Future of volunteer project secure thanks to National Lottery funding

The Tannahill Centre has received £100,000 from the National Lottery Community Fund to create hundreds of volunteer opportunities for local people in Ferguslie Park over the next three years.

Future of volunteer project secure thanks to National Lottery funding

The funding will allow the Tannahill Centre to continue supporting local people who want to make a difference in their local community, with the popular community hub having recruited and supported local people start and run a number of projects including community gardens, family events and festive celebrations like its much-loved Community Advent Calendar held every Christmas.

On being awarded the funding, Jamie Mallan, business transformation manager at the Tannahill Centre, said: “I’m delighted that we’ve secured this funding which will have a massive impact on the local community. I’d like to thank national lottery players, as thanks to their support we will be able to work with over 100 volunteers to deliver services and activities that make a difference to them and their community.”

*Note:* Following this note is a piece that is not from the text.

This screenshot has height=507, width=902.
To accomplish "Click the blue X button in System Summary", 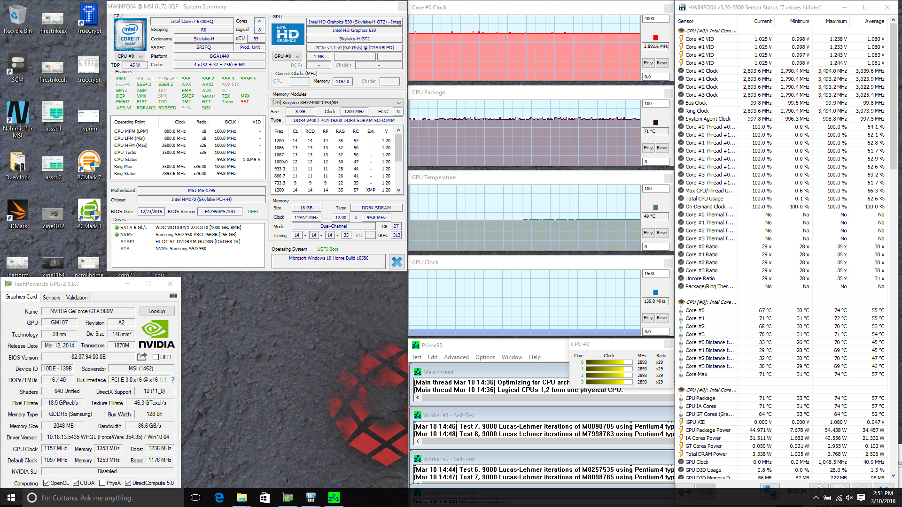I will 397,261.
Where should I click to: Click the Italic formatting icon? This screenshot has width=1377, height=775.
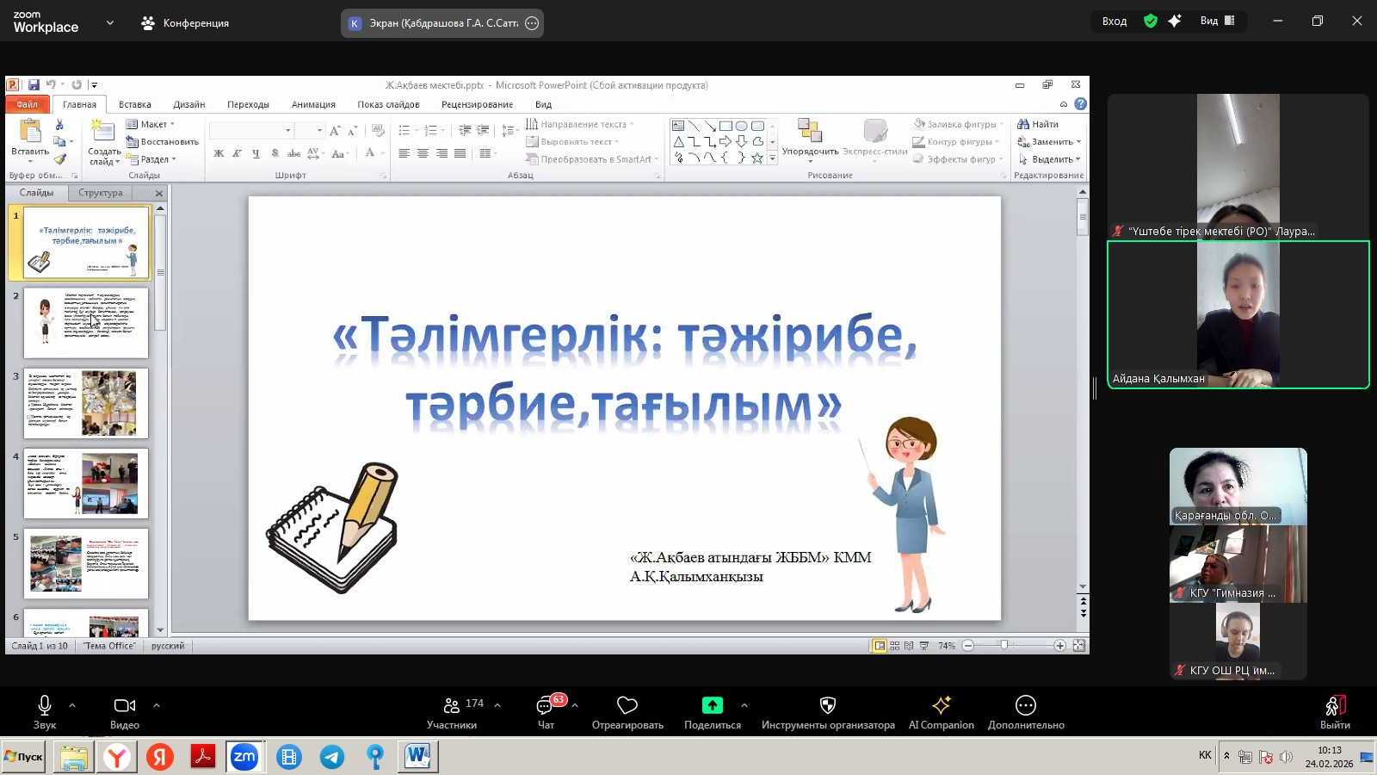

The Tannahill Centre has been at the forefront of the community response to the COVID-19 pandemic. Whilst the building has acted as a hub for food distribution across Renfrewshire, volunteer numbers have more than doubled to 60 as the community rallied together to deliver food parcels and home cooked meals, deliver digital devices to those being home schooled and ran community events such as street bingo and walking trails.

The funding announcement will enable the Tannahill Centre to continue employing a volunteer co-ordinator.

Bobbie McCabe, who has fulfilled the role for the past two years, said: “I’m delighted that I’ll continue to be able to work with local people helping them make a difference in their local community, seeing all their amazing ideas become a reality over the next three years. We take a very person cantered approach to volunteering, asking what skills people have, or would like to develop and how they want to put them to use to benefit their community. 

“Sometimes this means matching them up with an existing opportunity, or referring them onto another organisation who may be better suited, buy my favourite situation is when someone has their own idea and I get to help them and watch it grow.”

Malgorzata Hayward, a volunteer with the Tannahill Centre, said: “My family received a lot of support from the Tannahill Centre during lockdown, and we decided to volunteer together and be a part of the Community Advent Calendar, decorating our window as part of the festive walking trail.

“In the summer months, during lockdown, I started litter picking in my neighbourhood and received funding from the Tannahill Centre to make my idea of turning an abandoned patch of grass into a community space. Staff from the Tannahill Centre have been incredibly helpful, listening to ideas, providing advice and giving me the moral support, I need whenever I hit a stumbling block.

“The Tannahill Centre is a special place in the community, I’ve built relationships with staff and other volunteers, that are very trusting. It’s a very accepting place and you are encouraged to be yourself. Volunteering with the Tannahill Centre has had a really positive impact on my mental health during the pandemic, I now have a lot more confidence and I am a much happier person.

“Volunteering with the Tannahill Centre has also given me the opportunity to develop a wide range of skills and experience that I’m looking forward to sharing with my community as part of the Barrochan Green Team.”